▶ REQUIRED WORK: Restate word for word the lines beginning with the one that contains "Select Degree thesis breadcrumb item" and ending at the bottom of the records below, both included.

_ _ _

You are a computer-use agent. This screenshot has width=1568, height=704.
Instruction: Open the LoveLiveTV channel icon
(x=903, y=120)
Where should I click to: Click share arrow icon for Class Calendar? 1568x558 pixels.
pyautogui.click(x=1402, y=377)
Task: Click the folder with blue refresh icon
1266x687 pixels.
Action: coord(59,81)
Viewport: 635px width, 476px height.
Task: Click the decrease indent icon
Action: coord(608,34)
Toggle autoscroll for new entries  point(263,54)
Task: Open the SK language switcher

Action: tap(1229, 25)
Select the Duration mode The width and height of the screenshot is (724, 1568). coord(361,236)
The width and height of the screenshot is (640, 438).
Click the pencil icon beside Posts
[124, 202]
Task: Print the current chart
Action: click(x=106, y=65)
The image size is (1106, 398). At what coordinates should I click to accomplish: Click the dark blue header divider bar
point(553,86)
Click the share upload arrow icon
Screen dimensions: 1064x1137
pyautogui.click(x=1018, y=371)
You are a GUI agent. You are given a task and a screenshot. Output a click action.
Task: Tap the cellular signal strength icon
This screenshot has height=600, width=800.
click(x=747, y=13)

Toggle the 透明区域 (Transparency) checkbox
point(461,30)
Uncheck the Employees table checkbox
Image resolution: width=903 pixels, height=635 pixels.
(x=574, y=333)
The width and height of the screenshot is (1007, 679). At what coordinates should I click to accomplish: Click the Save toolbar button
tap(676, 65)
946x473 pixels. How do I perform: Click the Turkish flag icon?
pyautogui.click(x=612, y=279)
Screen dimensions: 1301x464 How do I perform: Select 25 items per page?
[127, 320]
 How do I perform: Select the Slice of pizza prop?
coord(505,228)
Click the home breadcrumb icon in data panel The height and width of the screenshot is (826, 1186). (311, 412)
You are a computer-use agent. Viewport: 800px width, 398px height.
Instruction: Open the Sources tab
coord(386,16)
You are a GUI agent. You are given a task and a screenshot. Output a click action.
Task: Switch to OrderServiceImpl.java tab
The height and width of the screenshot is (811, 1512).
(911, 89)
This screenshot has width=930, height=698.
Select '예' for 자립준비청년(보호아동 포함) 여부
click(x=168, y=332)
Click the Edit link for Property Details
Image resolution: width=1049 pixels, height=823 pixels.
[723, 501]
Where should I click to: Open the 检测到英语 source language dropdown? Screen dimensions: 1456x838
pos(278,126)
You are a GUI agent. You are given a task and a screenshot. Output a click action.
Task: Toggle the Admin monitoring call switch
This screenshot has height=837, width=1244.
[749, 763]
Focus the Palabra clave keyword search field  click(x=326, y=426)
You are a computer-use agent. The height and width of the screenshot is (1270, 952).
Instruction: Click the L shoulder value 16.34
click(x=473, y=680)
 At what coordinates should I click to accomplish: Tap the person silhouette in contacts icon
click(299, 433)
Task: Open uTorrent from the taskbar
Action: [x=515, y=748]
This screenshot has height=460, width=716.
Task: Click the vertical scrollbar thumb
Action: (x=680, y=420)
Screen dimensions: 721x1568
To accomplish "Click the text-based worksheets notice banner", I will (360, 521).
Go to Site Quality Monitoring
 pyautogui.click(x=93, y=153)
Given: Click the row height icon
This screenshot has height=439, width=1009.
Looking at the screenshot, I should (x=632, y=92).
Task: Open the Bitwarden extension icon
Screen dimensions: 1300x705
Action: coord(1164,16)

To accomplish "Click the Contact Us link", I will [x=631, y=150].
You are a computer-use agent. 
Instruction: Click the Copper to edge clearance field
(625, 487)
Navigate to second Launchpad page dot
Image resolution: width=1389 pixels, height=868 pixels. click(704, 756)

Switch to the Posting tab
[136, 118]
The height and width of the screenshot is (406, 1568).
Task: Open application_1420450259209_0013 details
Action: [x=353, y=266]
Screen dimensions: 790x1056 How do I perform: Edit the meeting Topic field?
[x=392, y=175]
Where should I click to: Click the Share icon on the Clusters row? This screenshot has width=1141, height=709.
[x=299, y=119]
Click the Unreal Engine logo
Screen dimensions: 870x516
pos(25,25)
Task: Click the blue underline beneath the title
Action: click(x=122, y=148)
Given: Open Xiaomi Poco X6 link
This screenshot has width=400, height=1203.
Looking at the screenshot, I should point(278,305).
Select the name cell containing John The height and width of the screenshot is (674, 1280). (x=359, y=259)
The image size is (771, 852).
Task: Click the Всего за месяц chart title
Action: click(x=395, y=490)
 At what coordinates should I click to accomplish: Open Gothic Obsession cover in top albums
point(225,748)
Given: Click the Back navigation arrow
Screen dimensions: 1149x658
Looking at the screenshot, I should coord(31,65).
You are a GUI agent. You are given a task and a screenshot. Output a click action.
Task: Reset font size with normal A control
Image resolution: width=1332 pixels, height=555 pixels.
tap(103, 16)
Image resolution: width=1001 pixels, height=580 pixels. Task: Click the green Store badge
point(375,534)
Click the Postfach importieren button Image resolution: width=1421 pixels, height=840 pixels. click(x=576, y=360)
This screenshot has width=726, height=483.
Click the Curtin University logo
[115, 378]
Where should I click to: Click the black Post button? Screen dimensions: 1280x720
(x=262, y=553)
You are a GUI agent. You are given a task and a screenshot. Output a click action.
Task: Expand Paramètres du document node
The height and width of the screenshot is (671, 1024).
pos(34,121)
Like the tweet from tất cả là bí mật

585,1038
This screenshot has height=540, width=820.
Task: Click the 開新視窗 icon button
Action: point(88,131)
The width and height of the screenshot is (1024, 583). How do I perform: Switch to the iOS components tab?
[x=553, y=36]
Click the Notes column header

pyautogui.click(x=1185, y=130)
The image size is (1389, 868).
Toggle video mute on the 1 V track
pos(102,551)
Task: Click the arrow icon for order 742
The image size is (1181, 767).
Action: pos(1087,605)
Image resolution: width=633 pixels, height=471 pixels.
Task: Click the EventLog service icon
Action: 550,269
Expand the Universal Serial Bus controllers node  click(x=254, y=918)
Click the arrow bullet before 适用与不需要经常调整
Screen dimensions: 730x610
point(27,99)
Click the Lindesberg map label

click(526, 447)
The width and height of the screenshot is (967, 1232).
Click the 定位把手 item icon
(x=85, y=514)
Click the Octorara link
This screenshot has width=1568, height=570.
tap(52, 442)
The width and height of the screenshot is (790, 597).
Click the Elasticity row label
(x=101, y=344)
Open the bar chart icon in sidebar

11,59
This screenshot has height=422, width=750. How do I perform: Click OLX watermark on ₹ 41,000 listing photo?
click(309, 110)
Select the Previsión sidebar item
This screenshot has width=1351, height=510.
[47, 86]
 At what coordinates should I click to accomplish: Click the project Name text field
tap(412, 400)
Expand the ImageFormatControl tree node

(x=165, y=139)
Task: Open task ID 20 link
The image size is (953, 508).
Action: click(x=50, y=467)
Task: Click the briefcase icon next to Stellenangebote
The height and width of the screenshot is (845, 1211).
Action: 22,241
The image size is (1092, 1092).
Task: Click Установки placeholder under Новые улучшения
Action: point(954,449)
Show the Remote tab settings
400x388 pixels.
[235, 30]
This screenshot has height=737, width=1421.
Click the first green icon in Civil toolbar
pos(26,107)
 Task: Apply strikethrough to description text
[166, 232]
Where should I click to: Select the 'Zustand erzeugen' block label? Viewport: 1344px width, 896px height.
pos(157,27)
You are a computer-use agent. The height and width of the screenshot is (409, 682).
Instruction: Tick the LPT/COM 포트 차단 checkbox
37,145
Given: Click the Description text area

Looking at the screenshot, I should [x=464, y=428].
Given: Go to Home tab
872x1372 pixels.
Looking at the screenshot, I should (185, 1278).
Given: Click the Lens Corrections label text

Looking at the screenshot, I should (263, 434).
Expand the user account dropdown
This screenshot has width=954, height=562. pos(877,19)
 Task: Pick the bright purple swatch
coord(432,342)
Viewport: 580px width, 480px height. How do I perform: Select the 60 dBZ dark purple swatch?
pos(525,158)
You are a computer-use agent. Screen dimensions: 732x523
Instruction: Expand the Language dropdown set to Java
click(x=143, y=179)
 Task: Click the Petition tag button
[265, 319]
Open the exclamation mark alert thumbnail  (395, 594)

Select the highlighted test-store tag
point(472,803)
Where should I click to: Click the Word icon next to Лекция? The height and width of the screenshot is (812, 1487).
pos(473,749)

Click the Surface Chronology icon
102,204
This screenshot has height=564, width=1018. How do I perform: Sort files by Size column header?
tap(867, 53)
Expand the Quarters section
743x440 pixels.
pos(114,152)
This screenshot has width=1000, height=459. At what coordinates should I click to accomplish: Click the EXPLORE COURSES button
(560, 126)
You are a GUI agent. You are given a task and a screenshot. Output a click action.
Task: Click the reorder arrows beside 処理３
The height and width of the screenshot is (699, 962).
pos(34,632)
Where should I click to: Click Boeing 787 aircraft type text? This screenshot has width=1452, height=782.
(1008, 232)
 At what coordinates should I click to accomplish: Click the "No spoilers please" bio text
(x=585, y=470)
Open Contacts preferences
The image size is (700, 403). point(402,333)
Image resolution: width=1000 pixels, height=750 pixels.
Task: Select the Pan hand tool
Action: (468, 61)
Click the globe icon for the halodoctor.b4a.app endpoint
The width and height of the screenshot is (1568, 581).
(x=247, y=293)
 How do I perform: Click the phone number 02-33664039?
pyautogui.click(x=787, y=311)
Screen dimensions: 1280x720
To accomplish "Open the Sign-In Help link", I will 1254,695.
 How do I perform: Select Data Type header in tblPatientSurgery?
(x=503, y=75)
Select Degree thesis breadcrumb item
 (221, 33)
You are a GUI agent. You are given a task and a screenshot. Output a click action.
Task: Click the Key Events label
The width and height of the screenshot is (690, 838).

_ _ _

▶ SOLUTION TO THE PROBLEM:
Select Degree thesis breadcrumb item
 (221, 33)
You are a GUI agent. You are given a task and a screenshot. Output a click action.
Task: Click the Key Events label
The width and height of the screenshot is (690, 838).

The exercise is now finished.